EXERCISE INPUT Block Start
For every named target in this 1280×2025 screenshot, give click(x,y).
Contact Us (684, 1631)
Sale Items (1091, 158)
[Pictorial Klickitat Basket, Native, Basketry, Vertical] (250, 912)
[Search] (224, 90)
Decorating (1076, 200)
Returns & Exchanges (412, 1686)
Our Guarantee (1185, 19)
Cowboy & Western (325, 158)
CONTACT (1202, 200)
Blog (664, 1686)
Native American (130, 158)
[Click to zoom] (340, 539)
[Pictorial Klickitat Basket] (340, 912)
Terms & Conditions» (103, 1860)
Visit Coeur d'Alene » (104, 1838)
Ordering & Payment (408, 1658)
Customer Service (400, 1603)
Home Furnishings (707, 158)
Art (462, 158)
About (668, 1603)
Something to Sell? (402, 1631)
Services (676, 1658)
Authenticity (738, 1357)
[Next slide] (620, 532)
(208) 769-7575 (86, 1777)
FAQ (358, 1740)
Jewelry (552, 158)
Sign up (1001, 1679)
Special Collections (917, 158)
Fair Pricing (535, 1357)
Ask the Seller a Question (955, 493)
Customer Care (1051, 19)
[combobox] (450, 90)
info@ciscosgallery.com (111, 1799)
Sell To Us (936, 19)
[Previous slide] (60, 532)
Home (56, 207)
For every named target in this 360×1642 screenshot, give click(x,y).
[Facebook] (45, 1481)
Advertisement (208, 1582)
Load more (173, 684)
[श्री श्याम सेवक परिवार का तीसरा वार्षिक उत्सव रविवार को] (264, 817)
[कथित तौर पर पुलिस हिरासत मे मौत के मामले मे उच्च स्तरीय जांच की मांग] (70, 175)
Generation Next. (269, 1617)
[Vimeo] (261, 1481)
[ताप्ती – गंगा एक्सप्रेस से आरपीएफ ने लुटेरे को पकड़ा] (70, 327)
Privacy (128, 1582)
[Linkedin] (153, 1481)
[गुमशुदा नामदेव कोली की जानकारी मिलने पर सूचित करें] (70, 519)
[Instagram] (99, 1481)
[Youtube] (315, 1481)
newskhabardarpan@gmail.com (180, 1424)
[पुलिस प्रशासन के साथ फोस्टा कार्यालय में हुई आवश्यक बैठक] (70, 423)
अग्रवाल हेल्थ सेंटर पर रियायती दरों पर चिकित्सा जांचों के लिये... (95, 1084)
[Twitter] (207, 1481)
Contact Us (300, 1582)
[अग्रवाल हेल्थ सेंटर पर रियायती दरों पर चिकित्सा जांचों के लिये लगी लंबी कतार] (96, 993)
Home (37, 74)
EXERCISE INPUT Block End
* **DIRECTIONS**: Using only the listing above, restate exactly the lines from the line containing "[कथित तौर पर" through the line containing "[Youtube] (315, 1481)", both included.

* **OUTPUT OF THE TASK**:
[कथित तौर पर पुलिस हिरासत मे मौत के मामले मे उच्च स्तरीय जांच की मांग] (70, 175)
Generation Next. (269, 1617)
[Vimeo] (261, 1481)
[ताप्ती – गंगा एक्सप्रेस से आरपीएफ ने लुटेरे को पकड़ा] (70, 327)
Privacy (128, 1582)
[Linkedin] (153, 1481)
[गुमशुदा नामदेव कोली की जानकारी मिलने पर सूचित करें] (70, 519)
[Instagram] (99, 1481)
[Youtube] (315, 1481)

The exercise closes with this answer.